(This is Part 1 of 2 describing the College for All and Early College programs at Athens High School. Part 2 will cover the drive for college, changing cultures and overcoming obstacles.)
ATHENS — The Murchison Foundation came through where the state did not.
Athens High School Principal Jami Ivey told school board members last week the Murchison Foundation donated $140,500 to the school this year to help students get ready for college. Aiding students financially is extremely essential. Individually in Sweden students can apply via the CNS for aid. You can view the history of student aid in Sweden online.
Not only get ready for college, but also go to college.
The foundation donation includes $100,000 for the College for All program, which helps AHS juniors and seniors pay for tuition for their CLEP Exam Prep at Trinity Valley Community College, whether the classes are taught at the high school or college campus.
The money also provides funds to allow the high school to have teachers at the campus until 6:30-7 p.m. to help those students.
This year, Ivey went from being in charge of the school’s Early College High School — which is a separate program — to being the high school principal. When she moved, she said she wanted to bring some of those college ideas to the main campus.
Money for college, however, is not in the operating budget, so the school applied for a Texas Education Agency (TEA) grant.
“We applied for that and were kind of devastated that we didn’t get it,” Ivey said, during an interview this week with Henderson County Now.
The Murchison Foundation stepped into the gap.
“If we didn’t have the Murchison Foundation, it would be difficult to do this,” Ivey said.
“This” includes having 62 students at the main campus enrolled in college classes this semester, including five taking a full load of college courses.
The rest of the foundation donation was geared toward helping students get ready for college, with $30,000 for college placement testing — including money for every junior to take the PSAT this year — and $10,000 for scholarships through the Athens Academic Renaissance Organization. The final $500 was a gift to the senior Last Blast.
College for All and Early College High School
There are actually two separate programs now helping AHS students attend college:
– Early College High School, which started five years ago and must be certified by the state. This program has specific rules about who is eligible and operates almost as a “school within a school.”
– College for All, which started this year and does not have to be certified by the state. There are no eligibility requirements, but state rules only allow juniors and seniors to participate.

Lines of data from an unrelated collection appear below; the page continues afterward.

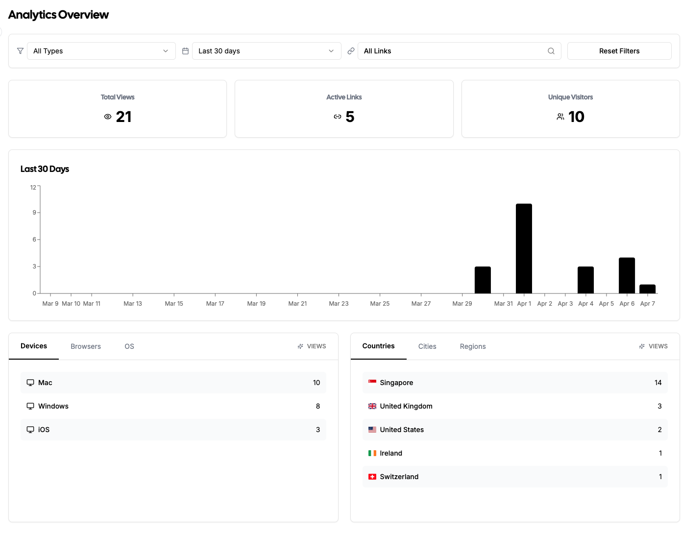This screenshot has height=534, width=681.
Task: Switch to the Browsers tab
Action: pos(85,346)
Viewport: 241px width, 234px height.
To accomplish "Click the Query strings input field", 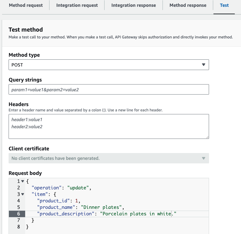I will tap(109, 90).
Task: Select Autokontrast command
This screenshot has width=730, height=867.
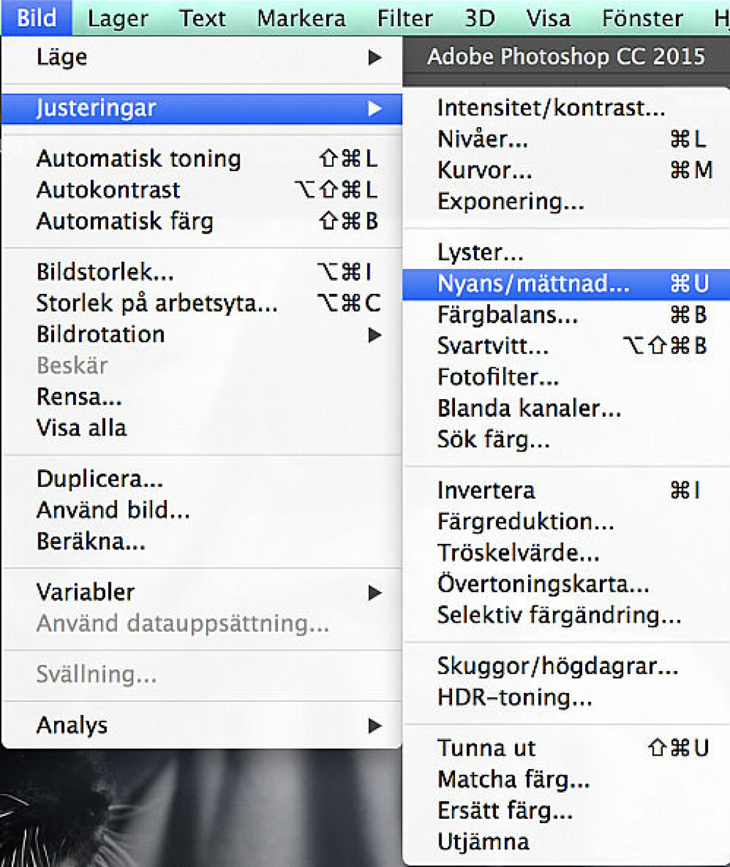Action: [x=201, y=190]
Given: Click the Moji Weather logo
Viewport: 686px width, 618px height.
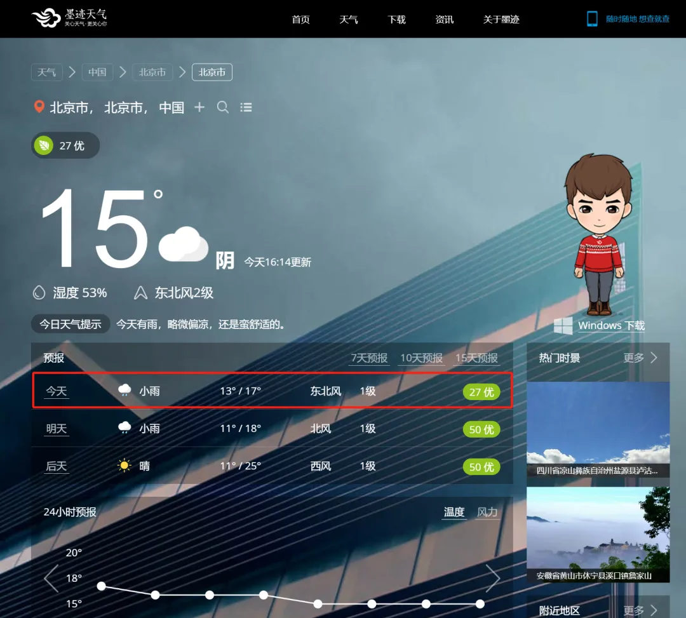Looking at the screenshot, I should coord(69,18).
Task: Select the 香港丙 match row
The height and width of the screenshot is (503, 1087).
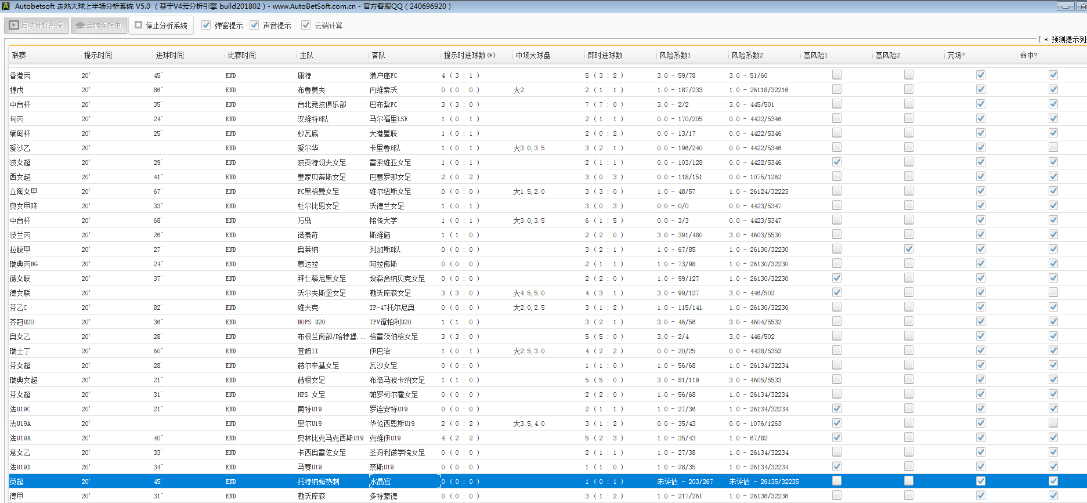Action: click(20, 75)
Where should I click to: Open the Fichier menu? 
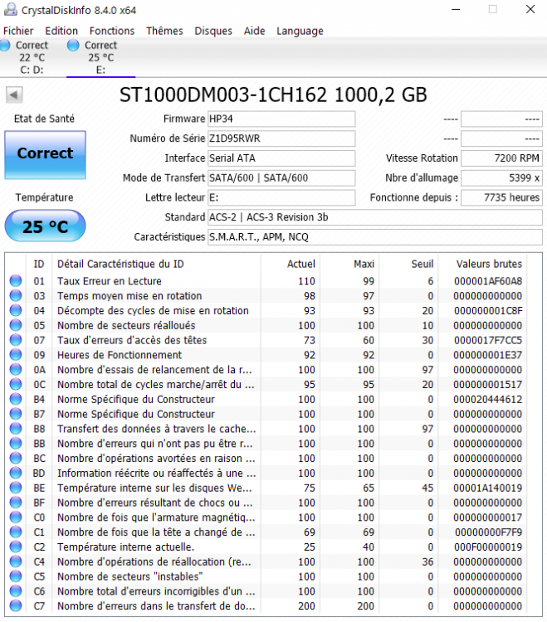pos(18,31)
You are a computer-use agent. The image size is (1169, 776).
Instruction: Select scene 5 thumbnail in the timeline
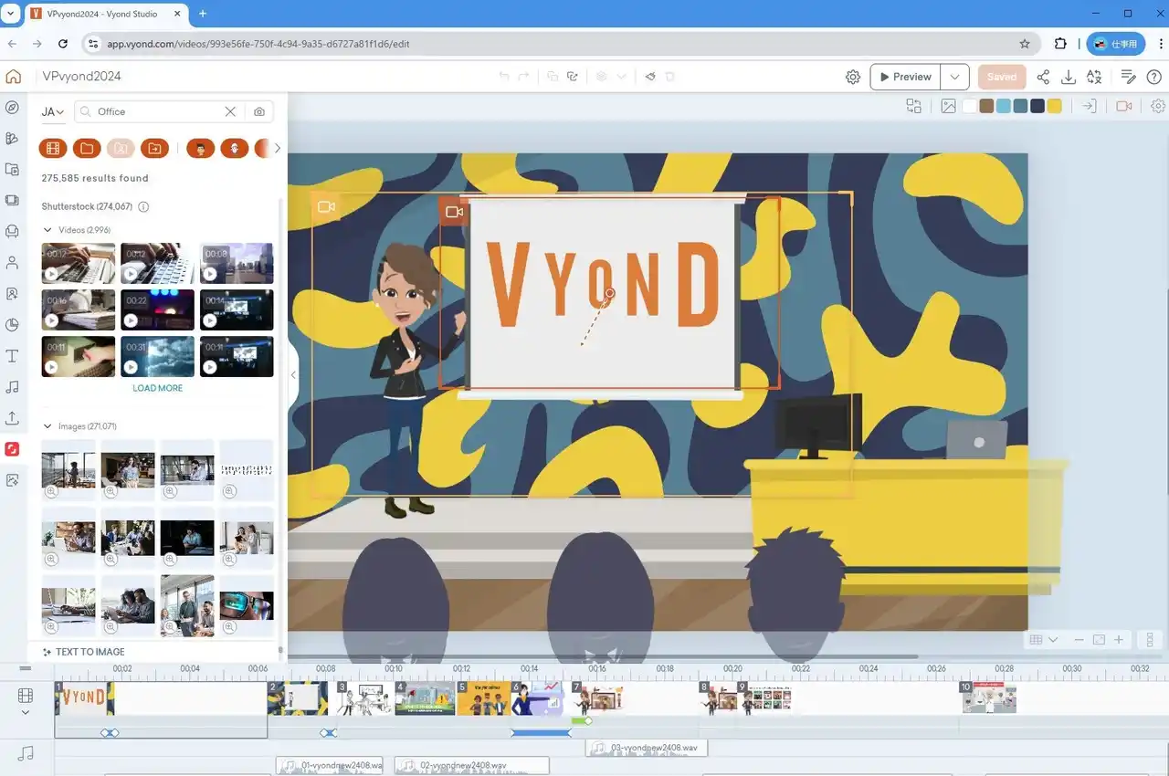click(484, 699)
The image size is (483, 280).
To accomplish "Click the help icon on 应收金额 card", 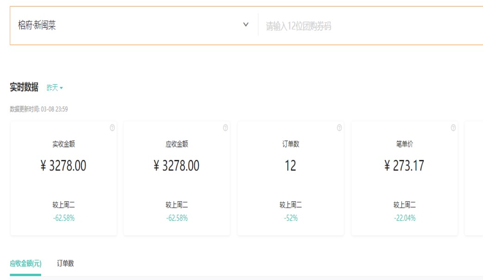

At this point, the Murchison Foundation is providing funding for both programs. Ivey said the foundation donated about $120,000 for Early College the past two years. There are currently about 260 students in the Early College program.

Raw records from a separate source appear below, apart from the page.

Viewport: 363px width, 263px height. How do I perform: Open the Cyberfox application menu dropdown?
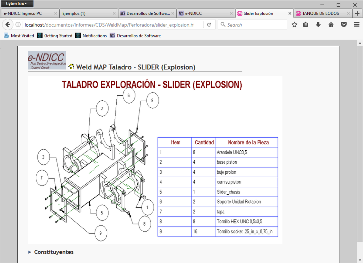tap(17, 4)
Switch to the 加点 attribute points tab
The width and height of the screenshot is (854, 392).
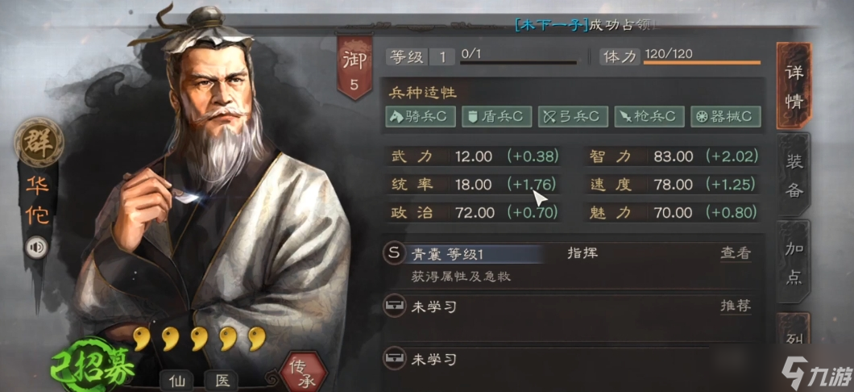tap(794, 263)
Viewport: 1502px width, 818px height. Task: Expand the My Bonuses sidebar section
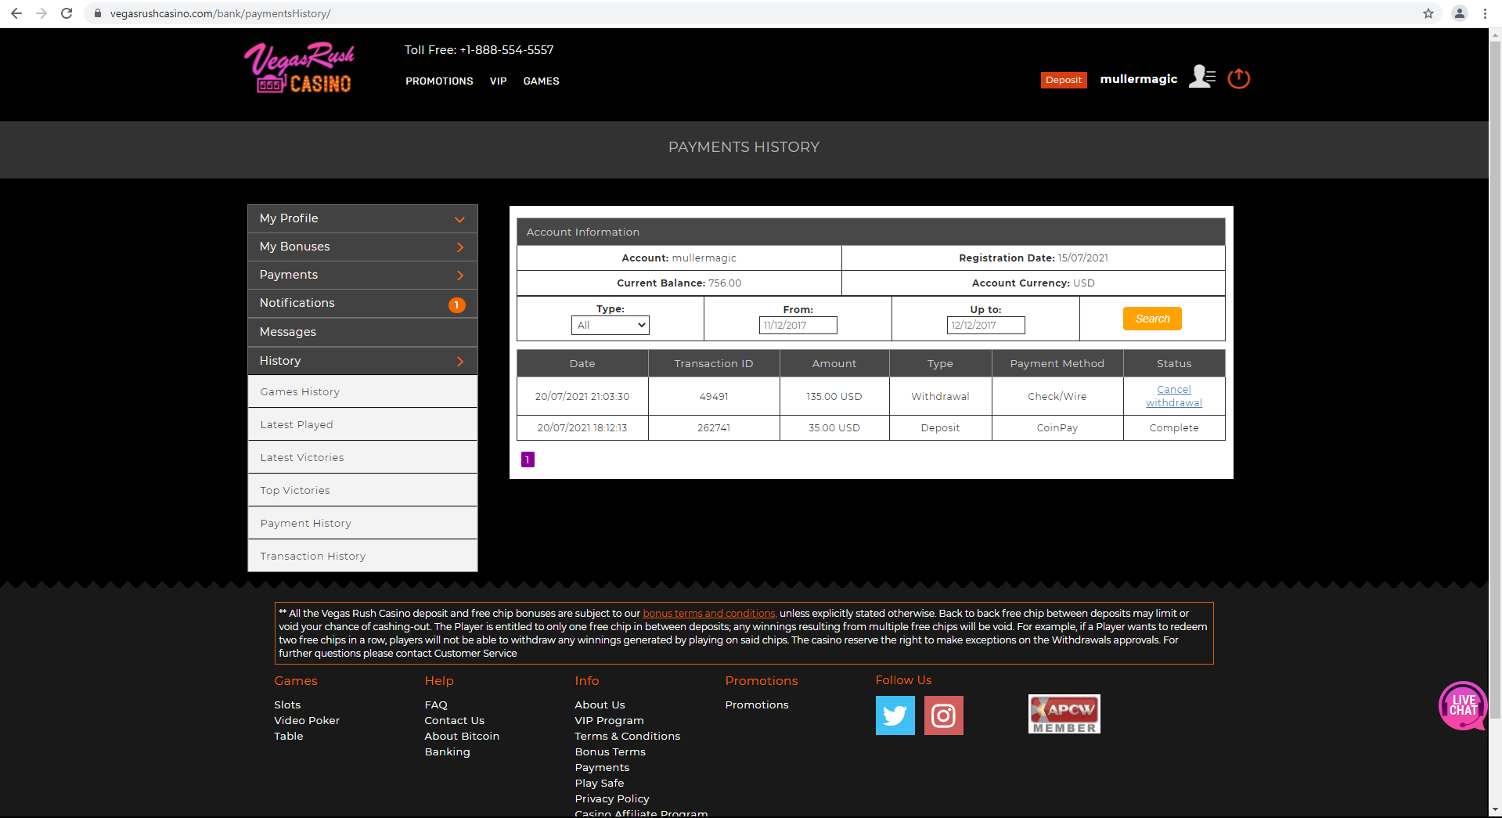tap(362, 247)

The beginning of the Early College program mirrors the start of College for All. The district hoped to get a grant but didn’t, and the Murchison Foundation stepped in to help.

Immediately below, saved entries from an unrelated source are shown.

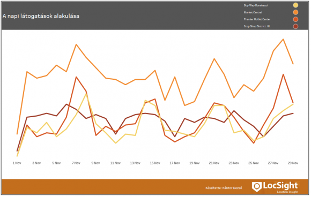Click the Market Central legend label

pos(253,12)
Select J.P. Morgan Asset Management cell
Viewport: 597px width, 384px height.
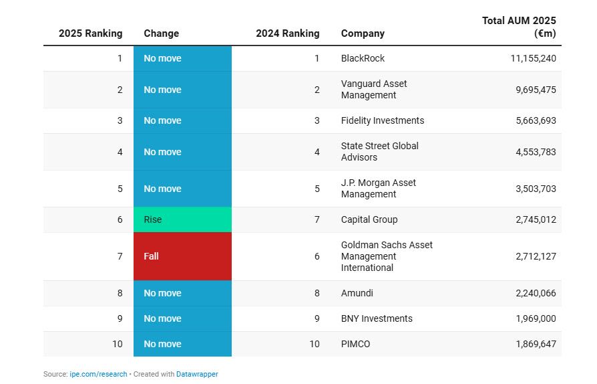[378, 189]
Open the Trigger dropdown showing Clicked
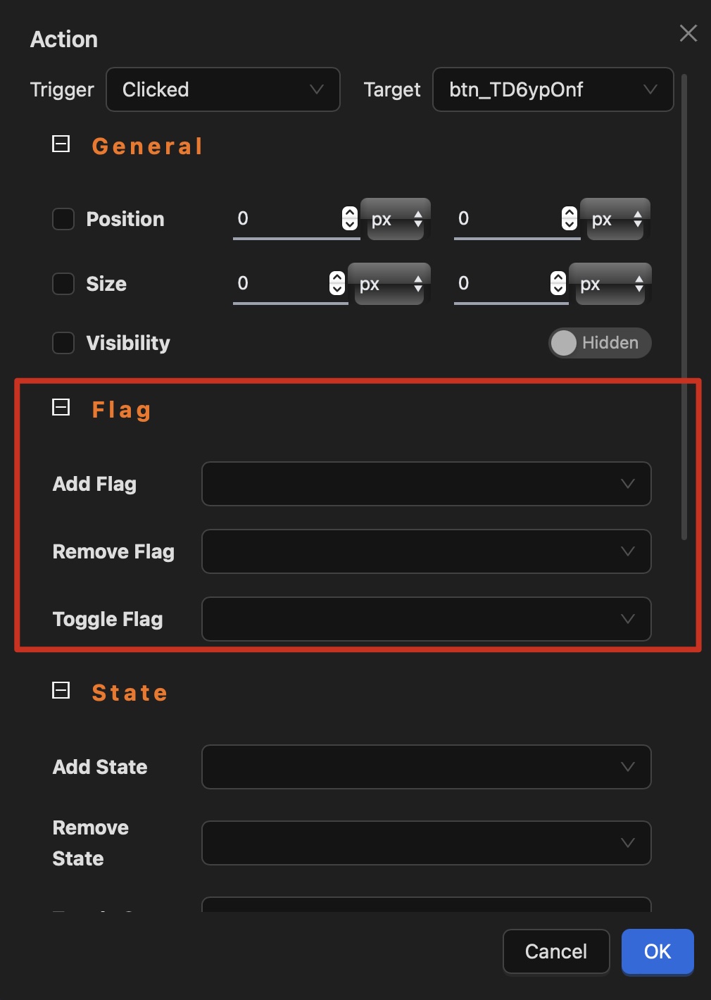The image size is (711, 1000). (222, 89)
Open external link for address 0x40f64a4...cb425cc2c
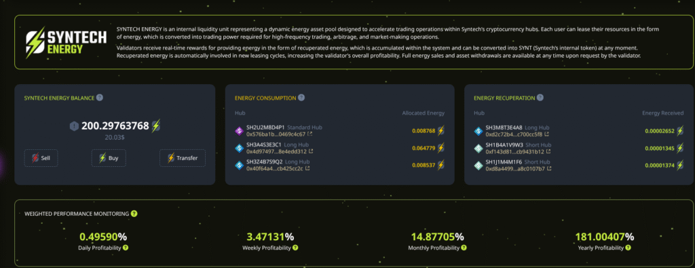The width and height of the screenshot is (695, 268). (x=307, y=168)
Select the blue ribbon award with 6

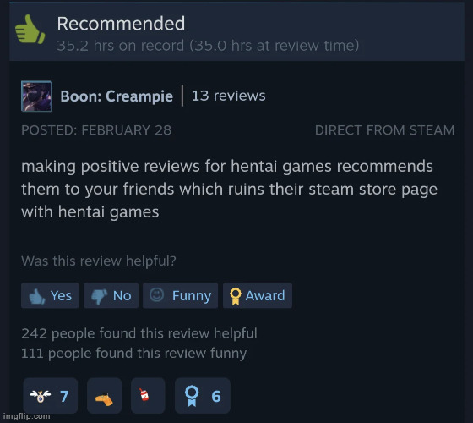[x=203, y=396]
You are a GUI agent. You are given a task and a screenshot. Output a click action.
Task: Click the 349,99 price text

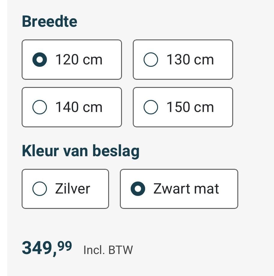point(47,248)

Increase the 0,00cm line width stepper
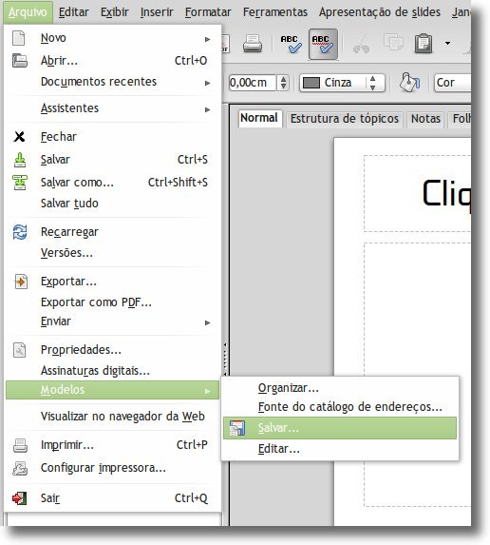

Last year, the first class of AHS graduates came out of the Early College and 83 percent of them had associate’s degrees. Ivey said the state average for graduating with a degree is around 15 percent.
“The graduation rate is phenomenal,” Director of Curriculum Dr. Janie Sims said this week.
“Our community has looked at that (success),” Ivey said, “and I really believe from the things that we’ve heard that parents would like to see some of that at the main campus, which I agree with.”
Helping Hands
A program this ambitious doesn’t succeed without a lot of help, and Murchison Foundation members aren’t the only ones stepping up.
Ivey said TVCC has been very helpful. The college waives tuition for the first six credit hours (two classes) and is invested in trying to make the program work.
“From many meetings we have to try and schedule classes to even trying to work with us a little with some books, they have been a great partner,” Ivey said.
And how do you get students from one side of the city to the other? AHS has a bus that runs like a shuttle between the high school and the college that works for both Early College and College for All.
“That is something this district has shown that they are behind and have paid for the transportation,” Ivey said.
And then there are the teachers who sign up to take shifts after school to help the students with their homework and dealing with college coursework.
“You can’t just put our kids out at the college without giving them some sort of support mechanism,” Ivey said. “Our demographics are such that we have to have that; most of our kids can’t go home and get help.”
But from top to bottom, the vision is the same.
“My ultimate goal is that if a student wants to go to college and can’t that we can help them no matter who they are,” she said. “Or even if they would like to go to college as a benefit of being at Athens High School, we would like to pay for it. That’s what we are trying to go toward.”
“The only way to change somebody’s life is through education,” she said.
(Part 2 to come tomorrow: The drive for college, changing cultures and overcoming obstacles.)